TASK STATEMENT:
Reproduce each record below exactly as written.

Stored items:
+++

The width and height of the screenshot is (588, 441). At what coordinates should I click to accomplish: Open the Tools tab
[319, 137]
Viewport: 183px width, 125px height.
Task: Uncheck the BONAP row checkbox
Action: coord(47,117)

+++

TASK SOLUTION:
The width and height of the screenshot is (588, 441). At what coordinates should I click to accomplish: Open the Tools tab
[319, 137]
Viewport: 183px width, 125px height.
Task: Uncheck the BONAP row checkbox
Action: coord(47,117)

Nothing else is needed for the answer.